• **WHAT YOU ARE ASKED TO DO**
Within the lines below, find those that hold the string "Activate" and copy each one.

• **Records contained in a dataset**
===============
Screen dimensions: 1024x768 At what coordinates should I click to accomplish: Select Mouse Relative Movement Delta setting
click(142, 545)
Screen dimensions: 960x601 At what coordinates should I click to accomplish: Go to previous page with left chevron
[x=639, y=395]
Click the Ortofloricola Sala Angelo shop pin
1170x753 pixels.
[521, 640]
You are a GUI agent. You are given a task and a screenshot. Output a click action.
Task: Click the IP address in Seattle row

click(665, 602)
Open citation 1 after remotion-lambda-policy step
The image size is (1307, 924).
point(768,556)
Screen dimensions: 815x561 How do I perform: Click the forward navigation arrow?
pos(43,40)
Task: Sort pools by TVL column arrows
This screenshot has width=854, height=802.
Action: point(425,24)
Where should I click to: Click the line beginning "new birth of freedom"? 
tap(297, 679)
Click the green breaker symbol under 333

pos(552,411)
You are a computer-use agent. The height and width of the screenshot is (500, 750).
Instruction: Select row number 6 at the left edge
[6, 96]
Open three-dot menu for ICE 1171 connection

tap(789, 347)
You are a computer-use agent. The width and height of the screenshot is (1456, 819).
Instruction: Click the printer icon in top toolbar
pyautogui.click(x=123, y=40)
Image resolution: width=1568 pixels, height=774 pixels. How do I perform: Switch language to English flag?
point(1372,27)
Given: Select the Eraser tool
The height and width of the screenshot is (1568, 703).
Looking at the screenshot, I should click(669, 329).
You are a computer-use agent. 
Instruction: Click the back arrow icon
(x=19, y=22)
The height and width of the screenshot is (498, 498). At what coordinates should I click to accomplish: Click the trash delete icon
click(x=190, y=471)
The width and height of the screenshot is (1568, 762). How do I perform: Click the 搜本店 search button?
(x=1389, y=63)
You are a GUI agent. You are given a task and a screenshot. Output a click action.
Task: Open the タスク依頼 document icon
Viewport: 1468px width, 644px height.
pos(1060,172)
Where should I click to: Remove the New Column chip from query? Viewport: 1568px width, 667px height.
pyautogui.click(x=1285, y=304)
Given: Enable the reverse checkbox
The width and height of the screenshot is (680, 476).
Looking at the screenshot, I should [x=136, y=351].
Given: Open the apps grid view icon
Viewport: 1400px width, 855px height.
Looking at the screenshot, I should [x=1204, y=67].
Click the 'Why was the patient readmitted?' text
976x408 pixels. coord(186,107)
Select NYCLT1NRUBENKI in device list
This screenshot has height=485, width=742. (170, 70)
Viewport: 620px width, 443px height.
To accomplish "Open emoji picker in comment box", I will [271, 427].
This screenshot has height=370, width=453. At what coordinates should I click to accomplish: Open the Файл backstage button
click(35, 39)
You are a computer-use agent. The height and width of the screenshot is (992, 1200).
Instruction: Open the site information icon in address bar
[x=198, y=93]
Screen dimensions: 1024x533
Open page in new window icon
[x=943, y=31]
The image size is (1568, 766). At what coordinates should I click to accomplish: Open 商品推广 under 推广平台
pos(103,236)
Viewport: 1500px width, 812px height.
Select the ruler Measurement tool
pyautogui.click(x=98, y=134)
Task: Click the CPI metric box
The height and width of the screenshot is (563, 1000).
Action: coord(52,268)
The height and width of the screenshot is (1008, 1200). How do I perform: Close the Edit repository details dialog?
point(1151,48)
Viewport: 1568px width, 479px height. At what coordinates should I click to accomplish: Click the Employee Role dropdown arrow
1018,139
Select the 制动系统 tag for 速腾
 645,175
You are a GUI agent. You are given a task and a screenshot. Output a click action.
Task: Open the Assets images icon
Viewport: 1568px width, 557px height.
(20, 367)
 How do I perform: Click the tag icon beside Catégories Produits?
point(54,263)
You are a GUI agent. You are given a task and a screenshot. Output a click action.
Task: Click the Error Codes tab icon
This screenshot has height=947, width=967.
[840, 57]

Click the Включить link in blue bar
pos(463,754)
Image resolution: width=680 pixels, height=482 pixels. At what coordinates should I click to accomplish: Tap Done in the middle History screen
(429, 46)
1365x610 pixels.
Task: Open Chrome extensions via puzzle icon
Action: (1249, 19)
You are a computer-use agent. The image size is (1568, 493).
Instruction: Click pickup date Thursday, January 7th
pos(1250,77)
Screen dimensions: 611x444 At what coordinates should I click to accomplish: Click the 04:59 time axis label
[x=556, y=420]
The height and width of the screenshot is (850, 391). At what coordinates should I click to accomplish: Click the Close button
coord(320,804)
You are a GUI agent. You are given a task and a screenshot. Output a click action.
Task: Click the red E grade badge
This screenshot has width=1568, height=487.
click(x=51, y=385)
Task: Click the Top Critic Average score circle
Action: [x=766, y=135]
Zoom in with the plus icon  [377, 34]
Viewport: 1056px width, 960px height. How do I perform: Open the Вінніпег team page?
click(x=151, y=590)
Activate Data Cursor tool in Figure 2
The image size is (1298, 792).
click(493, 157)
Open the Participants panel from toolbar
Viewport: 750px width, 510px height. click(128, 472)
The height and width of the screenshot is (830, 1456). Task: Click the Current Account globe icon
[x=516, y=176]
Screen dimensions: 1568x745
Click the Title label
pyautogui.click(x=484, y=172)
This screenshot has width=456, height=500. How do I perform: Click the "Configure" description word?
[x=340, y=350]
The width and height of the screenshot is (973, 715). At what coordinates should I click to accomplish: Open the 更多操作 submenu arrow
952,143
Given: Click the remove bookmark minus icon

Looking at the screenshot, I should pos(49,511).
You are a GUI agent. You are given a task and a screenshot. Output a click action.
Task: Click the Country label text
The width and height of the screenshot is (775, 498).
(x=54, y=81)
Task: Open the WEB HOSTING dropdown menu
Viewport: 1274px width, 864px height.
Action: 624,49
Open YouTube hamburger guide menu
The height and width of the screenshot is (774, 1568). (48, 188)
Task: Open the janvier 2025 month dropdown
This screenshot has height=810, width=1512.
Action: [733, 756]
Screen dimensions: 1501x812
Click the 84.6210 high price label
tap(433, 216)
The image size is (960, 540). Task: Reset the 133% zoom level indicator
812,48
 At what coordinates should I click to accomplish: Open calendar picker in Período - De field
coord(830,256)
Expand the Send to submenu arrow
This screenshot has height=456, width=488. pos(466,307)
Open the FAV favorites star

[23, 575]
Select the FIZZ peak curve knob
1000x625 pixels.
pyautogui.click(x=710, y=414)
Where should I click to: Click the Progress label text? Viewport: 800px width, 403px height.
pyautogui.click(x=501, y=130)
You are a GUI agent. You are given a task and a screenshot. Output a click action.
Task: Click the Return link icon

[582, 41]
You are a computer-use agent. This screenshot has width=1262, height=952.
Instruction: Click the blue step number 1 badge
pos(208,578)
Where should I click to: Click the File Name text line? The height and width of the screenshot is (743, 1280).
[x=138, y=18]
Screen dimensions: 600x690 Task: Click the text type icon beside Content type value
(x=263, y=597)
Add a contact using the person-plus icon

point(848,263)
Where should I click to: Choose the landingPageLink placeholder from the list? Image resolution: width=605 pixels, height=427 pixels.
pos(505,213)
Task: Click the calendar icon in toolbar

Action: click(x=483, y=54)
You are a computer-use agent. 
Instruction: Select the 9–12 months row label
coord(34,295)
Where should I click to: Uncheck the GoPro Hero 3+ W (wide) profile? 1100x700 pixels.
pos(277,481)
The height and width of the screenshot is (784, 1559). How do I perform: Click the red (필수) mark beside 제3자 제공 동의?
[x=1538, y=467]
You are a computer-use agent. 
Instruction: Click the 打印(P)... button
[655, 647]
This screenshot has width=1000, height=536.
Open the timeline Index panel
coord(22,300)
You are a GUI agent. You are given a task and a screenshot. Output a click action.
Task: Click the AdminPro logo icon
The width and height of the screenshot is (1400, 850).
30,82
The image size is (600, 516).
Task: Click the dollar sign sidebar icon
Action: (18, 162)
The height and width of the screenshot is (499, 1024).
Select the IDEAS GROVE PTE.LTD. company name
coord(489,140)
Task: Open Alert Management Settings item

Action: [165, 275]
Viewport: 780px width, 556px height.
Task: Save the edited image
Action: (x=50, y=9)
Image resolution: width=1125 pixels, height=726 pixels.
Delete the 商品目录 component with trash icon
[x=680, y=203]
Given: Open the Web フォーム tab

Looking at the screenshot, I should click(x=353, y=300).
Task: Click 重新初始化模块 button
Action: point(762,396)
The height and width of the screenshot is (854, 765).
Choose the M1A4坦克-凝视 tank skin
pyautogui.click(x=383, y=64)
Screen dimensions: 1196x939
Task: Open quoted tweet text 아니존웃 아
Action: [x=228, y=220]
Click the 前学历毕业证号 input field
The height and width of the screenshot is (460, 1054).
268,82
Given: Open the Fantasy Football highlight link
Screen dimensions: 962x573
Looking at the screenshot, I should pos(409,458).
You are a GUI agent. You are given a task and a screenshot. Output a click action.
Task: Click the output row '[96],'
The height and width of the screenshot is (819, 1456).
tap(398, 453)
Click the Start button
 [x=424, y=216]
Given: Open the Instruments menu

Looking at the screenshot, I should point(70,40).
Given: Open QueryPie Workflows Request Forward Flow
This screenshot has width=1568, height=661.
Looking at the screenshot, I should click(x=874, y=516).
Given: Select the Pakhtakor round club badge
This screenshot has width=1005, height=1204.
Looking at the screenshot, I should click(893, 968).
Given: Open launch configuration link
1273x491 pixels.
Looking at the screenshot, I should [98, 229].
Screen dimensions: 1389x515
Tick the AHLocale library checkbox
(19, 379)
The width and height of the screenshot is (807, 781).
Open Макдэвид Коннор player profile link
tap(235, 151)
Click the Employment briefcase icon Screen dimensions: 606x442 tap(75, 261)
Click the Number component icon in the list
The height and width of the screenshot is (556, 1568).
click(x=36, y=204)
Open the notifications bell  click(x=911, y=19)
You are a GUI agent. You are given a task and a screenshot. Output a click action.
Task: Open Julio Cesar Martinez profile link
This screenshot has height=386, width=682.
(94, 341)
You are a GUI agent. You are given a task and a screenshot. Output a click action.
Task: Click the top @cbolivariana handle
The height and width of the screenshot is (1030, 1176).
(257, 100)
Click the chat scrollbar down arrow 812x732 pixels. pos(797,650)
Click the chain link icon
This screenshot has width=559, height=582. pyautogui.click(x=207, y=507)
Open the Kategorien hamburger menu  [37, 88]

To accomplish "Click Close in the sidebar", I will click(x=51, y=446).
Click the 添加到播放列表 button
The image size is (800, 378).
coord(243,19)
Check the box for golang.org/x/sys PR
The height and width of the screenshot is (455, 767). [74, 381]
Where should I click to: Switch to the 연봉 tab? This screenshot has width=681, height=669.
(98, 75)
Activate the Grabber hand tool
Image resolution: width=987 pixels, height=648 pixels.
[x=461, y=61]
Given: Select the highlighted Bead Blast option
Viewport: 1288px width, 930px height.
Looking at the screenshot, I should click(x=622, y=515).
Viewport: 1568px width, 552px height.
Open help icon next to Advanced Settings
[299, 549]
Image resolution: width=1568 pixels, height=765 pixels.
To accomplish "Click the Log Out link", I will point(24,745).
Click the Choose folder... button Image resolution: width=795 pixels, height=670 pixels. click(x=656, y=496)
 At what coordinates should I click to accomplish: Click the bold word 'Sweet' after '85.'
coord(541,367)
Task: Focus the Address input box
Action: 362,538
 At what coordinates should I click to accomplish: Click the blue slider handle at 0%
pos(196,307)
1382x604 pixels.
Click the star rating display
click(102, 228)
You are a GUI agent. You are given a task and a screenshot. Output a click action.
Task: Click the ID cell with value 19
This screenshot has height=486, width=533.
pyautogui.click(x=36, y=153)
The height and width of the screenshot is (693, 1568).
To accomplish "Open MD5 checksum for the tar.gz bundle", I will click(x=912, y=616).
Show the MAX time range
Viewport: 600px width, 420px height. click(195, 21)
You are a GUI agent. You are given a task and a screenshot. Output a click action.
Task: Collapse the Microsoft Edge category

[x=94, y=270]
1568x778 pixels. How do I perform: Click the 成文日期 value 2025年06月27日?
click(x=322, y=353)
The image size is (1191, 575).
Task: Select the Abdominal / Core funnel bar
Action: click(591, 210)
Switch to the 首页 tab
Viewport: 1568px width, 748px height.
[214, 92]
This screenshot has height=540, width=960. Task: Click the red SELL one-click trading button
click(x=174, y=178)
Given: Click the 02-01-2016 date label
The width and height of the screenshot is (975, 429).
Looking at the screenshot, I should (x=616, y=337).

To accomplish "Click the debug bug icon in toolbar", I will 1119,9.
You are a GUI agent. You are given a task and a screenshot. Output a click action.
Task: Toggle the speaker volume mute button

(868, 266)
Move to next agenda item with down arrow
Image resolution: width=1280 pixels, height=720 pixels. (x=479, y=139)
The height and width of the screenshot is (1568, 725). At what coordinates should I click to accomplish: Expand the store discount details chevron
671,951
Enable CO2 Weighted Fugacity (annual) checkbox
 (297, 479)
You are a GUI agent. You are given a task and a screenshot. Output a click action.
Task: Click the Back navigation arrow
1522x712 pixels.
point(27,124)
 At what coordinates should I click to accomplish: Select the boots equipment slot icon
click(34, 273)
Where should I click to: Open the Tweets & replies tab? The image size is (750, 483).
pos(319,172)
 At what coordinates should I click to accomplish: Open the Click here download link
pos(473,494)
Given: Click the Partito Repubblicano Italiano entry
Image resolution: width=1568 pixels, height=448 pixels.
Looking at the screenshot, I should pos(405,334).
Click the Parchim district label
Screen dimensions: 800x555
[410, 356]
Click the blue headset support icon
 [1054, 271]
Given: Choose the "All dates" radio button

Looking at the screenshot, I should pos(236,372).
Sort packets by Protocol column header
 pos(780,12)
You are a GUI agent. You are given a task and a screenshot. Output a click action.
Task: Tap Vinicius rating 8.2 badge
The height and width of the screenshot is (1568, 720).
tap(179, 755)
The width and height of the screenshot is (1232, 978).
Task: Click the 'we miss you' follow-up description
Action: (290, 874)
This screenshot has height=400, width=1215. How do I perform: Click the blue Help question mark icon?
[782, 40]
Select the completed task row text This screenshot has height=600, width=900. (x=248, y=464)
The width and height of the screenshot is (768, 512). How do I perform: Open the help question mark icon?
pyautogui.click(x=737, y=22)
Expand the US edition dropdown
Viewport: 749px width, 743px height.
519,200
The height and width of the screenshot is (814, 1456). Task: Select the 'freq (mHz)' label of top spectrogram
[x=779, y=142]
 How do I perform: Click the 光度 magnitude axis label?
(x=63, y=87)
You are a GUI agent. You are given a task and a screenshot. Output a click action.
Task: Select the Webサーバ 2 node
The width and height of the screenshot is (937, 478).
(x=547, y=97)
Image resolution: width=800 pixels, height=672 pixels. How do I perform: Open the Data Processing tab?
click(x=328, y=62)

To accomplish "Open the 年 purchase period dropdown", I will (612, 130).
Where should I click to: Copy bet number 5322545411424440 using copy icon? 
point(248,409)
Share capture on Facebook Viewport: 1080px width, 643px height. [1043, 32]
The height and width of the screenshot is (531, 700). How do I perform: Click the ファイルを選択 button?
===============
• **TASK RESPONSE**
Activate Data Cursor tool in Figure 2
Activate the Grabber hand tool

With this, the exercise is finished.